March 5, 2002
BY JIM DEROGATIS POP MUSIC CRITIC
Making their Chicago debut Sunday, the cartoon collaborators known as
Gorillaz proved to be the most ambitious live act in hip-hop in years--a
tuneful but twisted combo that proudly added to the legacies of De La Soul,
P.M. Dawn and Digital Underground.
All that, and the sold-out Aragon crowd never once glimpsed the actual
performers making the music.
To be sure, there were frustrating elements in the band's hourlong
performance. Throughout, the visual focus remained on a giant split video
screen divided between the colorful cartoon caricatures of Jamie "Tank Girl"
Hewlett on the top, and more subtle projections on the bottom that
silhouetted the shadowy outlines of the musicians onstage.
That crew certainly included moonlighting Blur frontman Damon Albarn,
guest rapper Del Tha Funky Homosapien, DJ Dan "the Automator" Nakamura, the
strange-sounds enchantress Miho Hatori of Cibo Matto, and a guitarist,
bassist and agile drummer whose identities we never did learn.
Together, these musicians navigated the seductive, hypnotic grooves of
Gorillaz's phenomenally successful self-titled debut.

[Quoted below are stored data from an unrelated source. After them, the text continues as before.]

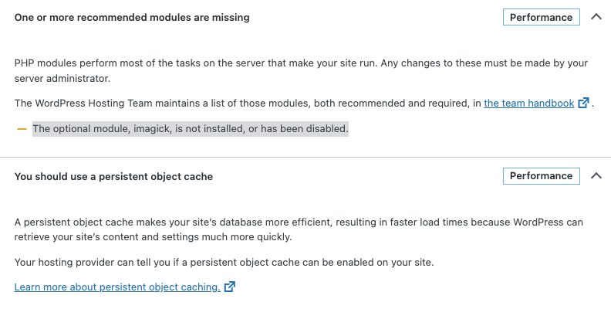611x309 pixels.
Task: Click Performance badge on the missing modules section
Action: [541, 17]
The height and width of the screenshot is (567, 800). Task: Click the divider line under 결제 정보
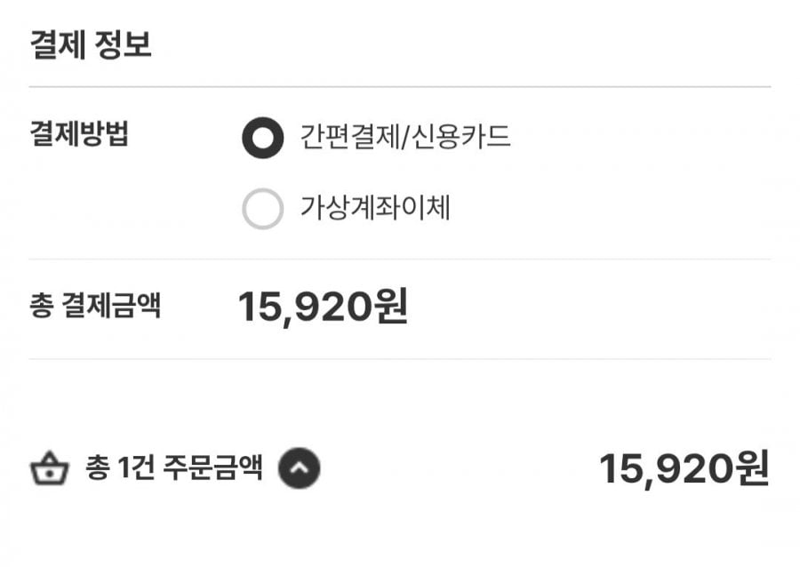coord(400,87)
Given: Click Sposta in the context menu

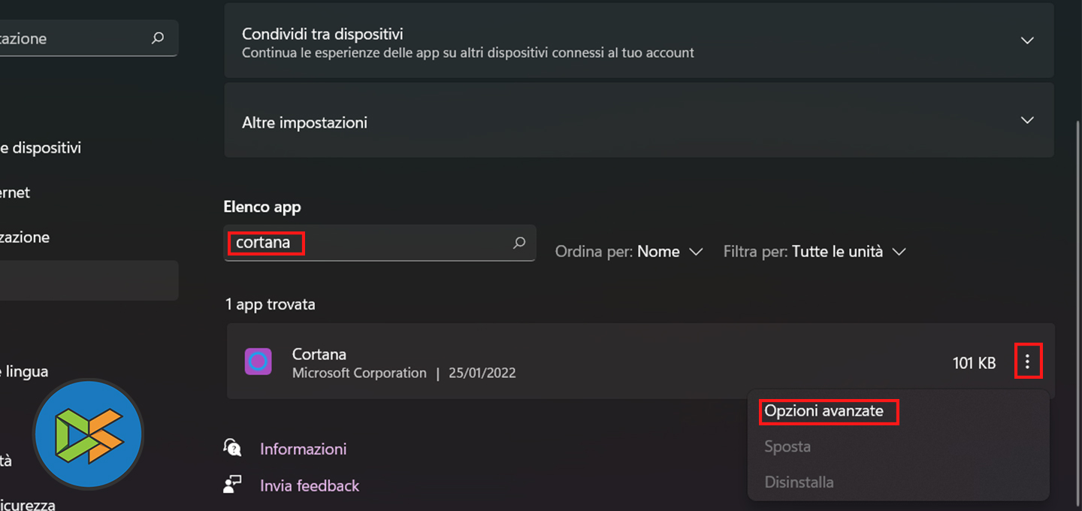Looking at the screenshot, I should (x=787, y=446).
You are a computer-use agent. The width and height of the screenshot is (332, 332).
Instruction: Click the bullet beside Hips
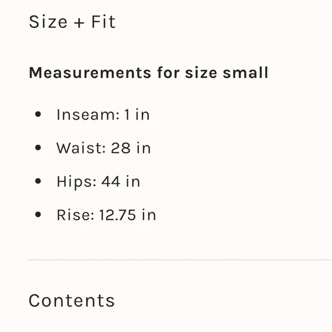pyautogui.click(x=38, y=181)
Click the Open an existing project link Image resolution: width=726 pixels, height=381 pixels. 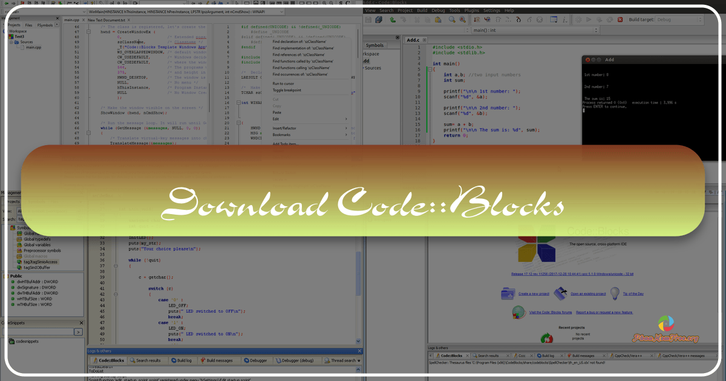[588, 293]
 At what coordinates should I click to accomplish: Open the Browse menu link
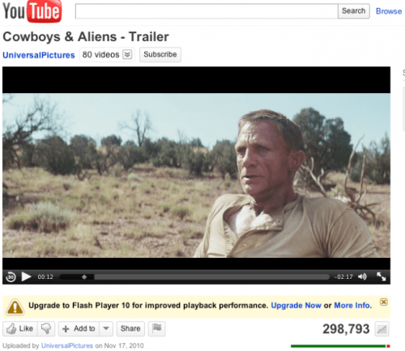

And you could tell
that it was coming to you live, not via Memorex, thanks to the sheer crunch
of the unusually good (for the Aragon) sound, as well as the occasional
spontaneous flub or musical detour.
On tunes such as "5/4," "Tomorrow Comes Today" and "Clint Eastwood" (one
of two songs performed twice, the second time for the encore), the group
created dense collages of sound that were nevertheless chock-full of hooks,
thanks primarily to Albarn, one of the best songwriters of the
alternative-rock generation, and a vocalist of considerable personality and
zeal.
The tragedy of the evening was that Albarn is also a galvanizing
performer prone to literally climbing the rafters onstage. To be so close
yet so far away from actually seeing him and his fellow musicians was
like going to a strip bar wearing a blindfold.
It's an enormous credit to the strength of Gorillaz's music that the
group still managed to set a new level for live hip-hop, reclaiming a
measure of the creativity that has been sadly lacking as American rappers
perform over stale DATs and waste half the set in stock routines such as
"left side/right side" and "wave your hands in the air."
While most of the band's detractors are claiming that Gorillaz is ripping
people off by making them focus on a cartoon during a live performance, I
think the point of depriving the audience of extraneous eye candy is the
opposite: After a while, I simply closed my eyes and lost myself in the
incredible music, thoroughly enjoying one of the best hip-hop shows that
I've "seen" (but "not seen") in years.